27 December 2007

The Post Christmas Clutter

As the first wave of Christmas wrapping paper, boxes, and packaging materials has made it to the garbage and toys are scattered hither and thither while waiting for the inevitable wails of "I'm bored" or "there's nothing to do" echoing throughout the house, I wanted to share an essay from Fr. McNabb called "The Passing of Children's Games."

Plato has told us that one of the surest forebodings of a nation's death is any great change in the song's that people sing. (Hmmm, replacing the glorious musical treasures of the Church with happy clappy banal pop ditties post Vatican II?) He would have been a better prophet of his own people.... had he known that an even surer sign of a nation's death is any great change in the games the children play.
It will not be denied, at least by any lovers of sport, that children's games have sickened------it may be to the point of death. Perhaps some of my readers may not understand what i mean by saying that games have ceased to be creative and even imaginative. We have largely confused games, which children must re-create as they play with toys, which children merely use to enjoy. the great national games are a dispiriting study in the same ailment. They are now mostly composed of a few skilled players who are paid to play, and tens of thousands of onlookers who pay to be amused. Yet to be amused is passive, not active or creative in form and function. but to "play" bears an active meaning or reminiscence; and reminds us that children who need to be amused, whilst three is grass in the fields and sand by the shore, are the anaemic offspring of a people on the threshold of death.
It is money-making and professionalism that have been the death of children's games. Nowadays as there is a business side to everything, not excepting the Gospels, so there is an opportunity of making money out of the games our children play. I can even imagine that somewhere in the background is that supreme creation of Mammon, a "Toy Trust." If there is, then it immediate aim is not to amuse children, but to amass wealth; and its final end will be to destroy children, who, in spite of economics a la Herod, are the nations' wealth in bullion.
The toys of children, like the clothes of their elders, are at present the prey of fashion. I wish it were more evident that the changes of fashion are nowadays beyond the control of what our grandparents called a "leader of fashion." If there are persons who claim this survival of decayed nobility they are "leaders" who no longer lead, but follow. the real leaders are the tradesfolk, the manufacturers or general dealers, who insist that the next season's fashion in hats or gowns or playthings shall be what they think best, that is, best, not for the buyers, but for the trade. In something less than a generation we have witnessed almost the complete decay of the old games which demanded the fewest toys, and most creative childlike imagination.
There are a thousand reasons for this unnerving decay of children's games. after the spread of money-making and professionalism, perhaps the chief reason is the decay of children. When a homes holds but one or two children at the most, toys, playthings, and organized games become a domestic necessity. The child-boy or child-girl lacks that best of playthings, namely, two or three brothers or sisters. The noble art of child-play is entrusted to a paid nurse, whose apparatus is the bought toy and playthings. the child is amused, as precious pet dogs are taken out on a
lead to be exercised. The tragedy of decaying child-play may be written in six acts.
Act I: Horatio dives, the only begotten son of John Dives (nee Murphy) and Marian Dives (nee Tomkin's), has no elder or younger brothers to play with or fight with.

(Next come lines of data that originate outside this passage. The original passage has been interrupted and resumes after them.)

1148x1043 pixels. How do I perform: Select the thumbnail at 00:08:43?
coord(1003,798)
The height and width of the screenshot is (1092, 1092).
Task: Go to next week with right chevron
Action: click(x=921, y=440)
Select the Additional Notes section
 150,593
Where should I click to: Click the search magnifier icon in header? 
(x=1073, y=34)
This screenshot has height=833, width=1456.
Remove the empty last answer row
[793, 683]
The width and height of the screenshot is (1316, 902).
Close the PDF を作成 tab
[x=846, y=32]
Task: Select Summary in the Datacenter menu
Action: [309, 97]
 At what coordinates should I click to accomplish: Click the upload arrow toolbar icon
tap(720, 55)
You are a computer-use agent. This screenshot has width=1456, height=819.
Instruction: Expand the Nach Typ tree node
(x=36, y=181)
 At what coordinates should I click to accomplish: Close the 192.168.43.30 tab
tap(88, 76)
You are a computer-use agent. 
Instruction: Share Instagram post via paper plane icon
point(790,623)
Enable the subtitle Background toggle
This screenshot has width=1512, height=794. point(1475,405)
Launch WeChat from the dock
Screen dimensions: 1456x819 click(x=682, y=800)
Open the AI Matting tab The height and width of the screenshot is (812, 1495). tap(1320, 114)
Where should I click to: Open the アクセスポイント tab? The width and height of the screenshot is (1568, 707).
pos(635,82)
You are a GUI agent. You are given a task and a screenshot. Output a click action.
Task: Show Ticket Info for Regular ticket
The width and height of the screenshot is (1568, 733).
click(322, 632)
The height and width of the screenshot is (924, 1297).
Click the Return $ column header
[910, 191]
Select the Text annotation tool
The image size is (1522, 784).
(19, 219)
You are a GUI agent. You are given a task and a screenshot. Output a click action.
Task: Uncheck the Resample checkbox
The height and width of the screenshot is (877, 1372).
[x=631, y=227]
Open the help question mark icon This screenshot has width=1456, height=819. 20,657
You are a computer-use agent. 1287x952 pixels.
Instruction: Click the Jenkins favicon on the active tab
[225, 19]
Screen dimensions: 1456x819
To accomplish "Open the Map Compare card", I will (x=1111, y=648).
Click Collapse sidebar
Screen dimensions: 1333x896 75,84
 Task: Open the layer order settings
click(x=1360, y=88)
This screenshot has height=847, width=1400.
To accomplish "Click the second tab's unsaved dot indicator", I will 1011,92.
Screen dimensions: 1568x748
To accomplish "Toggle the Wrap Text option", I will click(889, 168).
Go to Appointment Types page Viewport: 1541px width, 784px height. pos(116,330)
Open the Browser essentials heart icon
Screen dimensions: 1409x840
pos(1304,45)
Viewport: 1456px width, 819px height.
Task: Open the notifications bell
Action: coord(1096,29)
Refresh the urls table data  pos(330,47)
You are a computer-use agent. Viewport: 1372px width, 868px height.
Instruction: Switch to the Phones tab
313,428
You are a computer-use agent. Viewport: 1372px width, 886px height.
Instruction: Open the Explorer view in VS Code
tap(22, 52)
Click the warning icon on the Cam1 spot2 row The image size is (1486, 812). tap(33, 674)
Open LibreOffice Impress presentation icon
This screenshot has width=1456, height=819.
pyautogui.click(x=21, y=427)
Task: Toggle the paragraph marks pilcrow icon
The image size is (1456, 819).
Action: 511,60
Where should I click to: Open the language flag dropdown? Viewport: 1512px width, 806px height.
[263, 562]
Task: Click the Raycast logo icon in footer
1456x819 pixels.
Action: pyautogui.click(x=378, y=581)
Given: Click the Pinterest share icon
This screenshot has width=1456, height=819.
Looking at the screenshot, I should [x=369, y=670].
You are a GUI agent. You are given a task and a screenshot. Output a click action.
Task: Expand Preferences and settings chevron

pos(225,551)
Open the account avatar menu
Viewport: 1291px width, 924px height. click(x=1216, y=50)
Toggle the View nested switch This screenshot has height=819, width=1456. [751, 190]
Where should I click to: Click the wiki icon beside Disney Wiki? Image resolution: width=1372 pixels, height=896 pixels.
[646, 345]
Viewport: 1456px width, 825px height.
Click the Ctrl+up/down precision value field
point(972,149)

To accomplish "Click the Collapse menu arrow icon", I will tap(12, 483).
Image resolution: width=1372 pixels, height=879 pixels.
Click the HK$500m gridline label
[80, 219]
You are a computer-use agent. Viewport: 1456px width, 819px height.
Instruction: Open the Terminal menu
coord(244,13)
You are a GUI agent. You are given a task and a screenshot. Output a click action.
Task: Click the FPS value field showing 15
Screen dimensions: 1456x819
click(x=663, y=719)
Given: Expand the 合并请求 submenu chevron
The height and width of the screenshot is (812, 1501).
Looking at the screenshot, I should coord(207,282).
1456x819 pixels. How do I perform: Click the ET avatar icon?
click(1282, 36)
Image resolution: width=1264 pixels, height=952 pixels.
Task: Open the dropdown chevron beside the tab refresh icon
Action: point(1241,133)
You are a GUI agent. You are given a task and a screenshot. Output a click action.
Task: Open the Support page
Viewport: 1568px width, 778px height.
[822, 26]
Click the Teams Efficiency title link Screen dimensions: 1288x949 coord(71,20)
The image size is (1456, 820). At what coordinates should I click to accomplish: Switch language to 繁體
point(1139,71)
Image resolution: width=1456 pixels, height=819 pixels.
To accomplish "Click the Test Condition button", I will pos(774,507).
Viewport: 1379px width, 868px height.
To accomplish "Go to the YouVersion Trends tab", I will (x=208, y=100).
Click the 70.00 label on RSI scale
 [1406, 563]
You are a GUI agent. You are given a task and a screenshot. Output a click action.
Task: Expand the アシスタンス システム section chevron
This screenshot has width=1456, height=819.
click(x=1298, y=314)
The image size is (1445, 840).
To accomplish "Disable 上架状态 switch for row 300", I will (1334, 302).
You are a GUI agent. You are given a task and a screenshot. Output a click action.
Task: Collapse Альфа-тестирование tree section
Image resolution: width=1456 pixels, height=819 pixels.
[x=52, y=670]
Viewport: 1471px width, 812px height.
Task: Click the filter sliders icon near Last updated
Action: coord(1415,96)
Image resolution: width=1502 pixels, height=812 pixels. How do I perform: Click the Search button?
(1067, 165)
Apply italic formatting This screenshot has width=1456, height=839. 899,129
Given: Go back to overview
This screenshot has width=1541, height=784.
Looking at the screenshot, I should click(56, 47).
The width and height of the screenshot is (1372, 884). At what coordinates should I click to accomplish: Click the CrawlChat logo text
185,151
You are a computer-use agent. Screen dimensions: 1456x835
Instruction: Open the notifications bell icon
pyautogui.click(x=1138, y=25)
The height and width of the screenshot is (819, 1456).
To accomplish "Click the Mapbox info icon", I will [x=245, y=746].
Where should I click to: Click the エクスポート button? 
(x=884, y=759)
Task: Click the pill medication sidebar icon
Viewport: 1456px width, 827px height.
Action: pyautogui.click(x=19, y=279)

Act II: A nursery is set up in the abode of Horatio Dives, where, under pretext of "bringing him up," the said Horatio is imprisoned for the term of his natural boyhood. Several jailers (alias head-nurse and under-nurse and nursemaids) are paid to see that Horatio does not live like an ordinary boy with five or six ordinary brothers and sisters.

Act III: The head-jailer, to pacify Horatio in his struggles for his birthright of boyhood and freedom, discovers the efficacy of teddy bears, gollywogs, and that kind of thing.

Act IV: Mr. Makepenny, the sweater and multiple storekeeper, discovers money in teddy bears, gollywogs and that kind of thing. He thereupon develops the "toy-line" of business. The motor cars outside his Piccadilly and Fifth Avenue stores congest the traffic.

Act V: All the lesser people, to whom the moneyed classes are the Communion of Saints, buy toys for rapidly decreasing families.

Act VI: !!!! (Curtain)
Dead March in Herod.

1 comment:

Laura The Crazy Mama said...

Boy, oh boy! I hear ya here! I was wondering what is wrong with modern music in the liturgy though...don't you like this?:

HAHAHAAAA! It reminded me of practicing for Mass in the parish school in the late 70's! What a hoot!